The firm was formed in 1992 from the merger of King and Co, founded in 1918, and JP Sturge, which can trace its corporate roots back to 1760. In May 2011, King Sturge was purchased by JLL for £197 million.

==History==
===The Sturges===
In 1760, a farmer named John Player, of Stoke Gifford near Bristol began surveying for mapping. Although still relatively crude, surveying became increasingly important as the enclosure of common land progressed in the early nineteenth century. In 1772 Player was joined by his nephew Jacob Sturge forming the partnership, “Player and Sturge”, who ran their surveying business from Red House Farm in Coombe Dingle, Bristol.

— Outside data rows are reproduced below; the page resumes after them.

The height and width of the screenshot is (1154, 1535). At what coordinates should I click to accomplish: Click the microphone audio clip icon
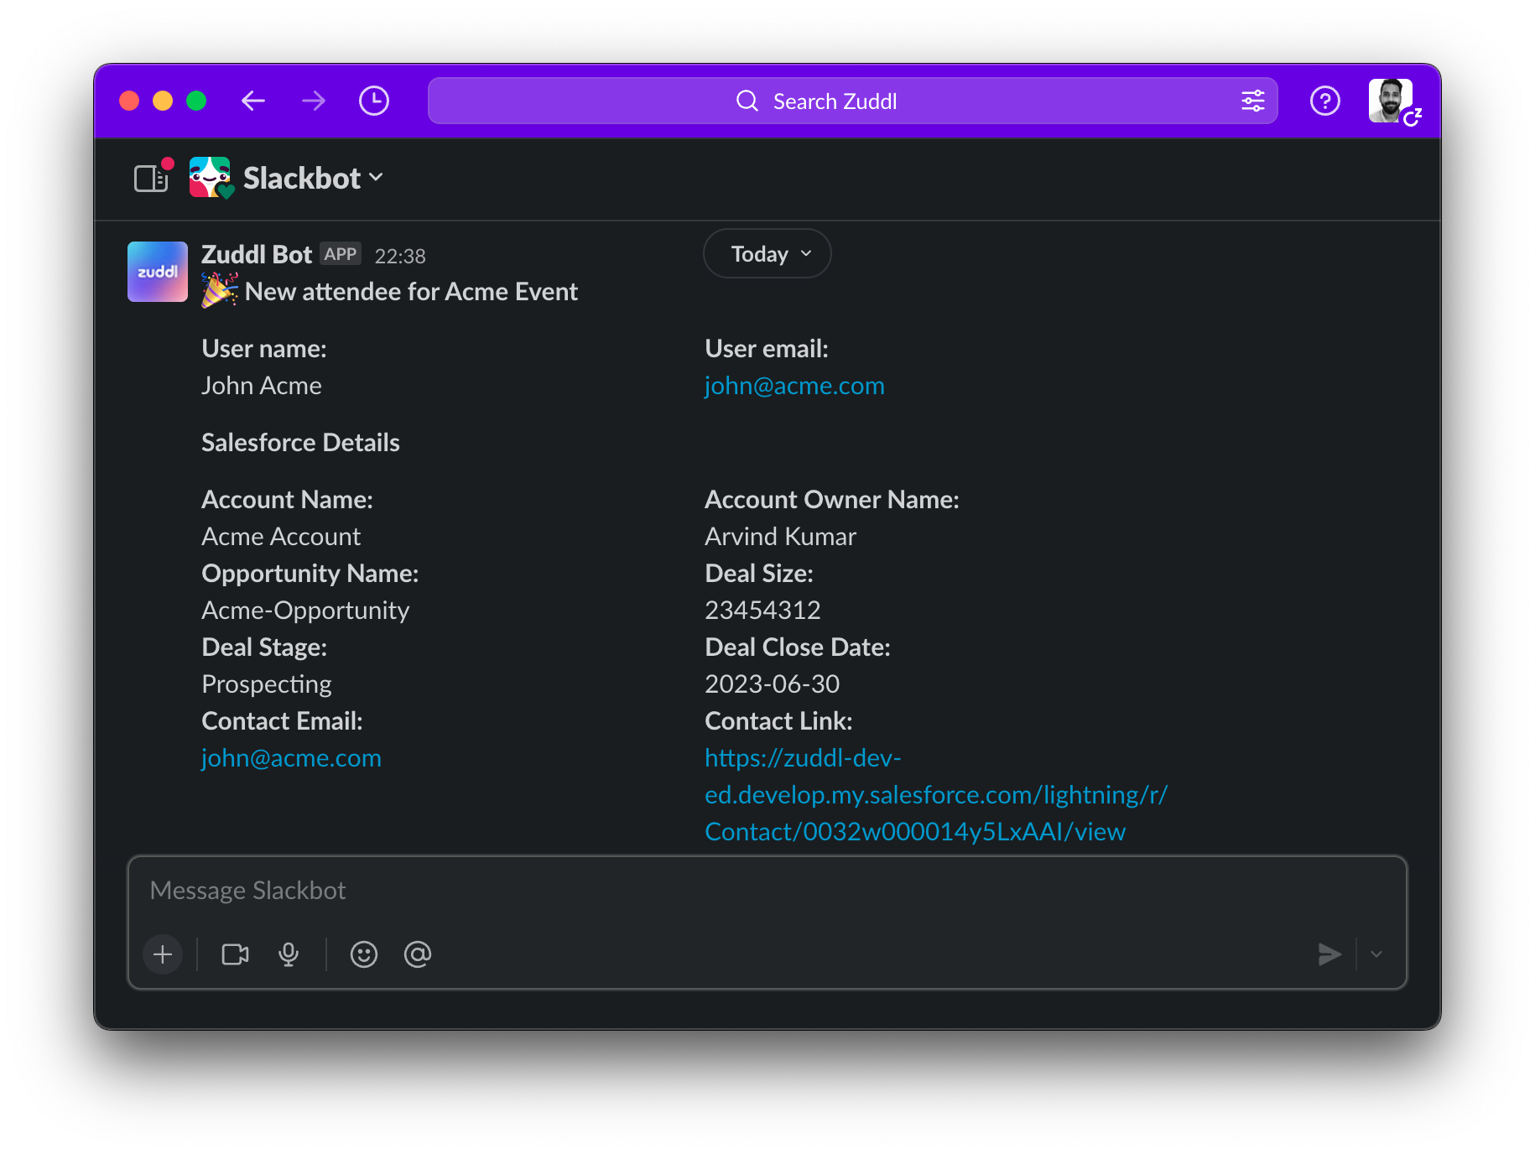coord(289,954)
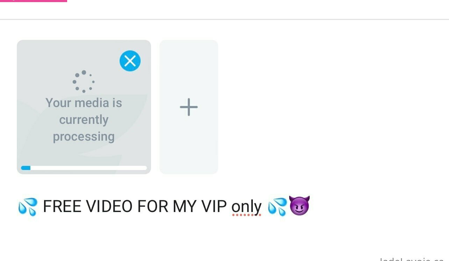The height and width of the screenshot is (261, 449).
Task: Click the plus icon to add media
Action: [x=189, y=107]
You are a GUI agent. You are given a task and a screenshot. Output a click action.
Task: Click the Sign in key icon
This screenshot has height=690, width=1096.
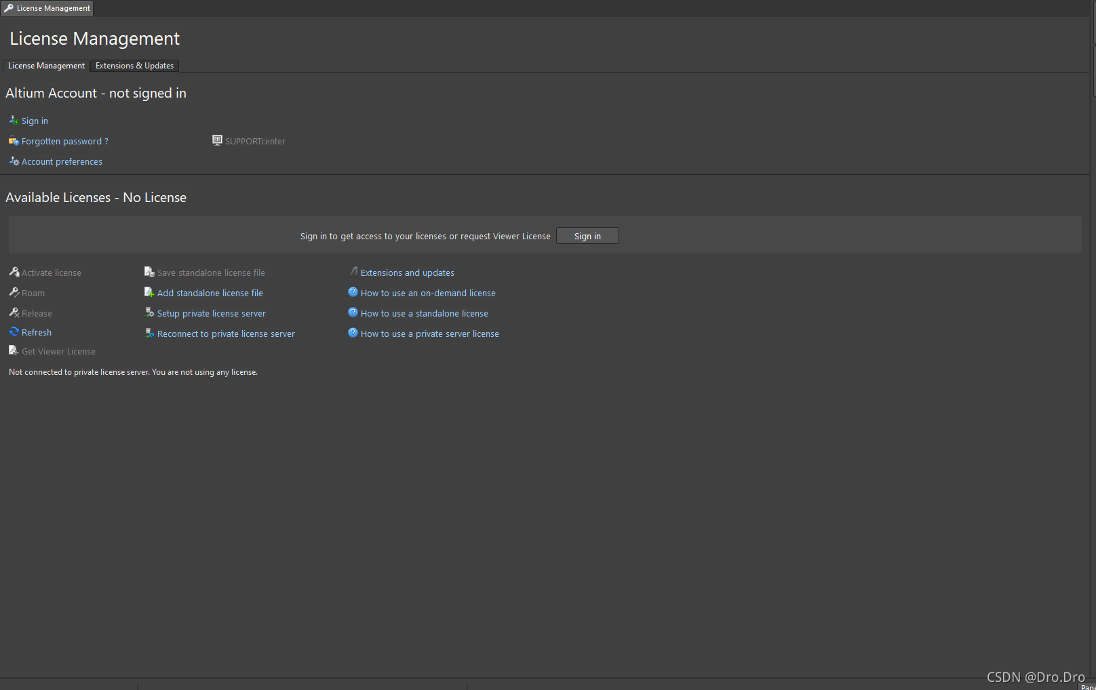click(14, 121)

Jacob and Mary Sturge's elder son, Young Sturge, born 1781, left his father's country practice in 1799, having agreed to take over the land measuring and planning aspects of the business, and set up an office in Small Street, Bristol,

The rise of Bristol was partly due to the slave trade, but the city was the first to set up an abolition committee in 1788. Although the slave trade was abolished in 1807, slavery itself was not abolished until 1833. Abolition was in part due to a member of the Quaker Sturge family, Joseph Sturge, who led the campaign for abolition in Birmingham.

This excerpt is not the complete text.